Amílcar Cabral
Amílcar Lopes Cabral (* 12. September 1924 in Bafatá, Portugiesisch-Guinea; † 20. Januar 1973 in Conakry, Guinea) war ein guinea-bissauischer und kapverdischer Politiker, Poet, Intellektueller, Theoretiker, Diplomat, Agrarwissenschaftler und Unabhängigkeitskämpfer.[1]
Leben
Frühe Jahre
Er wurde am 12. September 1924 in Bafatá als Sohn kapverdischer Eltern geboren. Seine Mutter Iva Pinhel Évora war dem Vater Juvenal Lopes Cabral nach Guinea-Bissau gefolgt, der dort als Lehrer arbeitete.
Als Amílcar acht Jahre alt war, kehrte die Familie auf die Kapverden zurück. So wurde Mindelo, die Hafenstadt von São Vicente, mit ihrem internationalen Flair und ihrer Weltoffenheit zum prägenden Umfeld Cabrals, der hier 1943 die Reifeprüfung ablegte. Als Schüler arbeitete er beim lokalen Radiosender, verfasste Gedichte und politische Schriften zur Unterstützung einer kapverdischen, kreolischen Identität.
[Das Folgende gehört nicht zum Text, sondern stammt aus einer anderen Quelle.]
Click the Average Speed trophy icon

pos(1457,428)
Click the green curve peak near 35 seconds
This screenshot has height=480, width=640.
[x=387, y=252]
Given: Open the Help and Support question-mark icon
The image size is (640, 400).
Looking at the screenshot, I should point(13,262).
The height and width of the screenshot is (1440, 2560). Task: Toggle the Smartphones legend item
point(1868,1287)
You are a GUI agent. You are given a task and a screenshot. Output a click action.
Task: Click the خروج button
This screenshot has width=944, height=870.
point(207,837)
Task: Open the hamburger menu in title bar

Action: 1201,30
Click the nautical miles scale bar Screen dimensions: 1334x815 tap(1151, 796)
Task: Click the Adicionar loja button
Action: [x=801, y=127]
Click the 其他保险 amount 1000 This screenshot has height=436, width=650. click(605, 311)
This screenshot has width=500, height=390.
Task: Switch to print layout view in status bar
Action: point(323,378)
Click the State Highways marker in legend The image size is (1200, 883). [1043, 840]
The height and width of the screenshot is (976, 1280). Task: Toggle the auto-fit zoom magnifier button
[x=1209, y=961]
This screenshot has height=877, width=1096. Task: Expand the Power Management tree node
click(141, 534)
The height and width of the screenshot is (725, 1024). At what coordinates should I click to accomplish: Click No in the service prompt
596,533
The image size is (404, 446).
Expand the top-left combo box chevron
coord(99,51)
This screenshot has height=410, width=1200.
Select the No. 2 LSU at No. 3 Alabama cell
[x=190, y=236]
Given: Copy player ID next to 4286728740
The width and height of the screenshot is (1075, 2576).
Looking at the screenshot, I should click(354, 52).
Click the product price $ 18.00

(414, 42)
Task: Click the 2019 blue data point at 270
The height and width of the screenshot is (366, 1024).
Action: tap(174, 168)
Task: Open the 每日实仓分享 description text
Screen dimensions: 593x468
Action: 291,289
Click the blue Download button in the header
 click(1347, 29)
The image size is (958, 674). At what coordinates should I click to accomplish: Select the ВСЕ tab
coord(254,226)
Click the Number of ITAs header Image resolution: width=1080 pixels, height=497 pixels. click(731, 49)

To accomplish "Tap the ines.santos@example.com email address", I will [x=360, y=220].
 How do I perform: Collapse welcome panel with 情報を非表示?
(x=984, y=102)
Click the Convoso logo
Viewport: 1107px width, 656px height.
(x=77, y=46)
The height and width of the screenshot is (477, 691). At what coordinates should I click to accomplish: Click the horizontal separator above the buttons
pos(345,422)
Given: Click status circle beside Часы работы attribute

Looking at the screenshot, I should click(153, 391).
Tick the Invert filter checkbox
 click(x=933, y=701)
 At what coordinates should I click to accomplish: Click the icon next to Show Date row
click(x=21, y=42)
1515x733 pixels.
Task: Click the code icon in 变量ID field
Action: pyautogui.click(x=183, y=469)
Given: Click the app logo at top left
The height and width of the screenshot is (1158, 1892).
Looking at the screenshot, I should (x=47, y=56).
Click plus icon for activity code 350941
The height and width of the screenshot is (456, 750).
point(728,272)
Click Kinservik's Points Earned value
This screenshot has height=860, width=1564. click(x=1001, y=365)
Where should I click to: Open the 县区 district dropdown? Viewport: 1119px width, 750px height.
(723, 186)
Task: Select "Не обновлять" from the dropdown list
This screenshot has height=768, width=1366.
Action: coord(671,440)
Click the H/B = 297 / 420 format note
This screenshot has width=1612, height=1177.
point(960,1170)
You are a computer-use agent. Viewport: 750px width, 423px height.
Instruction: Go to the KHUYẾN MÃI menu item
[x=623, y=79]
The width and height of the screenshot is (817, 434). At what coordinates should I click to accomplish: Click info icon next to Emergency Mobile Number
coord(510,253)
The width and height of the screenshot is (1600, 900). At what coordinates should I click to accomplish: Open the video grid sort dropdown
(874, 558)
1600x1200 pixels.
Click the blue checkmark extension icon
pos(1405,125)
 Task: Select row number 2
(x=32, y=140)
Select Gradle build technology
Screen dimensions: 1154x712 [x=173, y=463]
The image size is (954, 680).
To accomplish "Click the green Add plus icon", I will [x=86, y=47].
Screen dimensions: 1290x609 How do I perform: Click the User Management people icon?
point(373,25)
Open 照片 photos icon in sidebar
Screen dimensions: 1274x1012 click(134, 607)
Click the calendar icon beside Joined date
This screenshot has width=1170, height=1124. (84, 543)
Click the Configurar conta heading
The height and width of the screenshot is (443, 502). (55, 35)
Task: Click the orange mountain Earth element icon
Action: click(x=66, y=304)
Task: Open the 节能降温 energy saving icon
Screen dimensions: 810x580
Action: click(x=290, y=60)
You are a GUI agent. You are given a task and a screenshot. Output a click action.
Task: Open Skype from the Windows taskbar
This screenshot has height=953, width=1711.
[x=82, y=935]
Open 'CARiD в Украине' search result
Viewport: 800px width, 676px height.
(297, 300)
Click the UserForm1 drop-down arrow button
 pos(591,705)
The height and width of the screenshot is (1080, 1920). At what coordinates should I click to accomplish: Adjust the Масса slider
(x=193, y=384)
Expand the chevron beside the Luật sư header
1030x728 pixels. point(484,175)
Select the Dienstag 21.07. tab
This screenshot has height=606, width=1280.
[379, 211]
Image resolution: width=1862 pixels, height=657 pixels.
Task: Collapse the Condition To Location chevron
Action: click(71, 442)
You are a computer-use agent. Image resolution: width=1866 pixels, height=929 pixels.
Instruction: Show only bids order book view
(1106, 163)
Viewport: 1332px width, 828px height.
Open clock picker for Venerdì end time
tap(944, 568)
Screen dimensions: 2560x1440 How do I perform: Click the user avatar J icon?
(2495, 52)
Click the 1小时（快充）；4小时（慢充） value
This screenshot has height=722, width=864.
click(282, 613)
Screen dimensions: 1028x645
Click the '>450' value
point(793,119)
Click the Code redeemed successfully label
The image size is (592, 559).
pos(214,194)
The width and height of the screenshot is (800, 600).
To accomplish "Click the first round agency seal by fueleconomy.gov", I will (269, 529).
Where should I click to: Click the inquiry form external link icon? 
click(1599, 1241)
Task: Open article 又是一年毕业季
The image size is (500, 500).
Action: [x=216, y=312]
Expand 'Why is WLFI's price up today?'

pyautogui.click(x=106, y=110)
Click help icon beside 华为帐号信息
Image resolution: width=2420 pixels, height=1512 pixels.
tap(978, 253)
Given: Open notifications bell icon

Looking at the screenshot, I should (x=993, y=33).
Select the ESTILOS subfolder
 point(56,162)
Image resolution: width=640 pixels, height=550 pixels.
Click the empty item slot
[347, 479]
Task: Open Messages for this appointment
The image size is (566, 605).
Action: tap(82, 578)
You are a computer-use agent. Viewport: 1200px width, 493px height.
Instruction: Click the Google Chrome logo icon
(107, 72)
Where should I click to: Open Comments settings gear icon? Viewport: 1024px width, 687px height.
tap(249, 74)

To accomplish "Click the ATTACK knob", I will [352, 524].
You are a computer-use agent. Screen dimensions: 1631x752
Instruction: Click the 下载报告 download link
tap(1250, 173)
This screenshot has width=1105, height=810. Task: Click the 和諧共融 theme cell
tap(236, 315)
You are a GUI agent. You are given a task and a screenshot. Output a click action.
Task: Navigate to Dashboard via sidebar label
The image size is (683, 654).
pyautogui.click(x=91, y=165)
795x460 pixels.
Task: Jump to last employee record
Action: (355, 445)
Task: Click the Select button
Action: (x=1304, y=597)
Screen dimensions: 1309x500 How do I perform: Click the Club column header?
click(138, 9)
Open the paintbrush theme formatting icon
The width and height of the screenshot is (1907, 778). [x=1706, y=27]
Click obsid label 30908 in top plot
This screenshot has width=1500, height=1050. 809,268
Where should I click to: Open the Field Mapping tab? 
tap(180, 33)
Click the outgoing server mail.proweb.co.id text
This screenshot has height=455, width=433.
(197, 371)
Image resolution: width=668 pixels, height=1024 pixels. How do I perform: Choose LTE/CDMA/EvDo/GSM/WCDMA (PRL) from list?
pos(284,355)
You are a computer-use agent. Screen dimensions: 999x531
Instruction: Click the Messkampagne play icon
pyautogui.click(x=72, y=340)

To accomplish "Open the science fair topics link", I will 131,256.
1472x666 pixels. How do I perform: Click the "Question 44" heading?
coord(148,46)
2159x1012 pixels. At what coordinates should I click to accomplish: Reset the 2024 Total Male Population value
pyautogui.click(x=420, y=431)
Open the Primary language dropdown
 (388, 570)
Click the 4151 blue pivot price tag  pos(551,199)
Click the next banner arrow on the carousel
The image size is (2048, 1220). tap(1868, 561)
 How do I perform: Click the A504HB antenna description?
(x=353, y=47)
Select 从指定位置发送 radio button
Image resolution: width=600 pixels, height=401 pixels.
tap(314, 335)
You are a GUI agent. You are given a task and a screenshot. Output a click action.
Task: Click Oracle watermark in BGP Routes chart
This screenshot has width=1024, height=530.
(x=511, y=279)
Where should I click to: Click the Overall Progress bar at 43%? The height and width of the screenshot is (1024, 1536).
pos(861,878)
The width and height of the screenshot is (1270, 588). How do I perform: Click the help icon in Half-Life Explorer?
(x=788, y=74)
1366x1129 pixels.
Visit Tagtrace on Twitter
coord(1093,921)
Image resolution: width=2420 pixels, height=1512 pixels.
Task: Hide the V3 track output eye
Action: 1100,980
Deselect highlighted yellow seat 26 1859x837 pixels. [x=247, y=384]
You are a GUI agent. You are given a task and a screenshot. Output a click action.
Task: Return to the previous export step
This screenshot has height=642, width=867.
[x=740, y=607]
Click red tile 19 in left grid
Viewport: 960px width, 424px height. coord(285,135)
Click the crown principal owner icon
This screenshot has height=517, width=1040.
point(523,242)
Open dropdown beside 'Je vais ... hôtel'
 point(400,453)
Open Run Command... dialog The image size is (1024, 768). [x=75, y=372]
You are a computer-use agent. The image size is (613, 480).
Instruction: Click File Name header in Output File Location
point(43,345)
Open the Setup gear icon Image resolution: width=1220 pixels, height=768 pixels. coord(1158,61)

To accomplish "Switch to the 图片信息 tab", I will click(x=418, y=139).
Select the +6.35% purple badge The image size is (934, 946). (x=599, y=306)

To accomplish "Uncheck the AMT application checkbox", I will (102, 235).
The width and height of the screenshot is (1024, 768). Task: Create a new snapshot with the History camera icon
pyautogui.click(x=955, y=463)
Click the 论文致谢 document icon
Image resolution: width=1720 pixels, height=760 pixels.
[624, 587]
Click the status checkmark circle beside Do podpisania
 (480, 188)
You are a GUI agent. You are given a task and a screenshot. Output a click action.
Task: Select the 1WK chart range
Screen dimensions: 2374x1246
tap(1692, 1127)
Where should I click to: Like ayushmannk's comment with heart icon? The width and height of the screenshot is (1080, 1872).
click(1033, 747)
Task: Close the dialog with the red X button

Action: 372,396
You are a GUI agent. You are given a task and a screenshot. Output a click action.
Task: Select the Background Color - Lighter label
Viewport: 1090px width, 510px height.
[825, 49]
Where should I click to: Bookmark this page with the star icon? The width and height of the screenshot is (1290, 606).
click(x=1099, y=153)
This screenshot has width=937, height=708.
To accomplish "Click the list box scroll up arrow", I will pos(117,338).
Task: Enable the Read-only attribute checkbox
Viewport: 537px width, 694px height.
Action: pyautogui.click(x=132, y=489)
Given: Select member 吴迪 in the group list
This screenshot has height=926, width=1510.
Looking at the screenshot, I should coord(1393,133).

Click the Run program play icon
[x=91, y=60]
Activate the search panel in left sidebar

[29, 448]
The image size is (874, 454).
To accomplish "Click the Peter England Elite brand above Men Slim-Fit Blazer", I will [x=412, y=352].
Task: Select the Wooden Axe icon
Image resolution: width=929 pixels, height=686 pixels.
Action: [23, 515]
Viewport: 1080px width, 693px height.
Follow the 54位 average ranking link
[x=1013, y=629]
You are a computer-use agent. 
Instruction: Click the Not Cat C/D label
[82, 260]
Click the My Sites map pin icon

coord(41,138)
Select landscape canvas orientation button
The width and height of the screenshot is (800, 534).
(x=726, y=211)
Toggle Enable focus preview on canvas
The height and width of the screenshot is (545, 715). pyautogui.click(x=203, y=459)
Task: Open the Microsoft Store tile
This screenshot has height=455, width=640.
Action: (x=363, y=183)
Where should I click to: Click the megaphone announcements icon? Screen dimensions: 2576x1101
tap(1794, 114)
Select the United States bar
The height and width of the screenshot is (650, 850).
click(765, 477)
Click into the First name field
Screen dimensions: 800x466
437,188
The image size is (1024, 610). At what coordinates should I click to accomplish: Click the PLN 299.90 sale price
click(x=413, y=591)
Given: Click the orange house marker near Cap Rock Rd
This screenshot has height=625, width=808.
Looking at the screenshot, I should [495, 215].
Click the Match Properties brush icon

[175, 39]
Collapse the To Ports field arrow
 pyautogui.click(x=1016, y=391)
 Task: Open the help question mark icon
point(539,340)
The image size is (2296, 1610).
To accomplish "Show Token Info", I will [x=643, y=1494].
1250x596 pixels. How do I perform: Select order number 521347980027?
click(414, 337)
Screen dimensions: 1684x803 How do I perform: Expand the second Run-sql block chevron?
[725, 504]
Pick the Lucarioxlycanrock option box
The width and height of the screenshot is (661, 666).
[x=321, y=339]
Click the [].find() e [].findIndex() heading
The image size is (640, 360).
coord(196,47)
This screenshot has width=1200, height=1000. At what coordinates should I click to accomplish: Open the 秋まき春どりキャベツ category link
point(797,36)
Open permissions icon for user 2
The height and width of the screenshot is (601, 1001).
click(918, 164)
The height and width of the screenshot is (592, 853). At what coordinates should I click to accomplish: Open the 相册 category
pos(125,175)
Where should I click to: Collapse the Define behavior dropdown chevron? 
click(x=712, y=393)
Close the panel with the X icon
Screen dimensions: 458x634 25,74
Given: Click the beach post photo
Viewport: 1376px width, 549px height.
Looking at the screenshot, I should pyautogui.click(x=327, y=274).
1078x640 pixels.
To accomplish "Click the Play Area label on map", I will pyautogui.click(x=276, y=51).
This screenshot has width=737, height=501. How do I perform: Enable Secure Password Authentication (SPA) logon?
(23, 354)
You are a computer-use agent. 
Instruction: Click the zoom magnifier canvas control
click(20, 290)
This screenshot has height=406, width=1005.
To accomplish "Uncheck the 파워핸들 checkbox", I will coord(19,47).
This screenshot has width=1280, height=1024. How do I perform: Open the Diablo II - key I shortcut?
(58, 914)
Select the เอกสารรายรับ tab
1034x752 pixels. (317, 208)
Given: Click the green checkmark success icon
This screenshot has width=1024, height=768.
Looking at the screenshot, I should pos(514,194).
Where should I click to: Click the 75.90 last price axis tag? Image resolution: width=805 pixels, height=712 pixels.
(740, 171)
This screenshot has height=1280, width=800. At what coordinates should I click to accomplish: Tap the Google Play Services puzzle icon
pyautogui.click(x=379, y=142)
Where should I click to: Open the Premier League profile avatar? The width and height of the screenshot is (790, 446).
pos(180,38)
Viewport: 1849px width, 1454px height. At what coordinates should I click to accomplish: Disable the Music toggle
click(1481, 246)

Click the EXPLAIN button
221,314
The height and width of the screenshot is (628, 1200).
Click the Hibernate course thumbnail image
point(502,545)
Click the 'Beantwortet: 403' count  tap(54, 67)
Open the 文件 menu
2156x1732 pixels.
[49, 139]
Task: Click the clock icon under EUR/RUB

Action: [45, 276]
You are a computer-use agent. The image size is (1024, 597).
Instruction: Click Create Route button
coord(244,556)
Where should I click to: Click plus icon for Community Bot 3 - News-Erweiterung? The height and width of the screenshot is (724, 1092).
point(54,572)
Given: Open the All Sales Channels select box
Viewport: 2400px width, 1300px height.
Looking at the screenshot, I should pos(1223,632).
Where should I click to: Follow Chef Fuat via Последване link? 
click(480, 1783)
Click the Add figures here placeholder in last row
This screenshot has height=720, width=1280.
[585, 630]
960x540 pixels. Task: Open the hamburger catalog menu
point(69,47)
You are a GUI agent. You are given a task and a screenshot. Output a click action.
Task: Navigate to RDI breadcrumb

Im folgenden Jahr zog die Familie in die Hauptstadt Praia, wo er bei der Nationaldruckerei arbeitete, bis er 1945 ein Stipendium zum Studium tropischer Landwirtschaft und Wasserbau am Instituto Superior de Agronomia in Lissabon, der Hauptstadt der damaligen Kolonialmacht Portugal, erhielt. 1951 half er bei der Etablierung des Centro de Estudos Africanos (deutsch etwa: „Zentrum für Afrikanistik“) und befürwortete die „Reafrikanisierung des Verstands“.[1] Hier bildeten sich in der afrikanischen Studentenschaft politische Zirkel, denen zahlreiche spätere Unabhängigkeitskämpfer aus Kap Verde, Guinea-Bissau, Angola und Mosambik angehörten, vor allem in der Casa dos Estudantes do Império. Er kam dabei mit Agostinho Neto und Eduardo Mondlane in Kontakt. Nach Abschluss des Studiums 1950 folgten zwei Arbeitsjahre in Santarém (Portugal).
Politisches Leben
1952 kehrte er als Landwirtschaftsingenieur nach Guinea-Bissau zurück, um eine Tätigkeit in der kolonialen Agrar- und Forstverwaltung (Serviços Agrícolas e Florestais da Guiné) aufzunehmen. Hier hatte er die Gelegenheit die erste Landwirtschaftsanalyse des Landes unter den Gesichtspunkten der Bodentopografie und Agrarproduktion durchzuführen. Diese Tätigkeit bot ihm die Möglichkeit mit den lokalen Problemen des Landes und seinen Bewohnern in Berührung zu kommen.[1][2][3]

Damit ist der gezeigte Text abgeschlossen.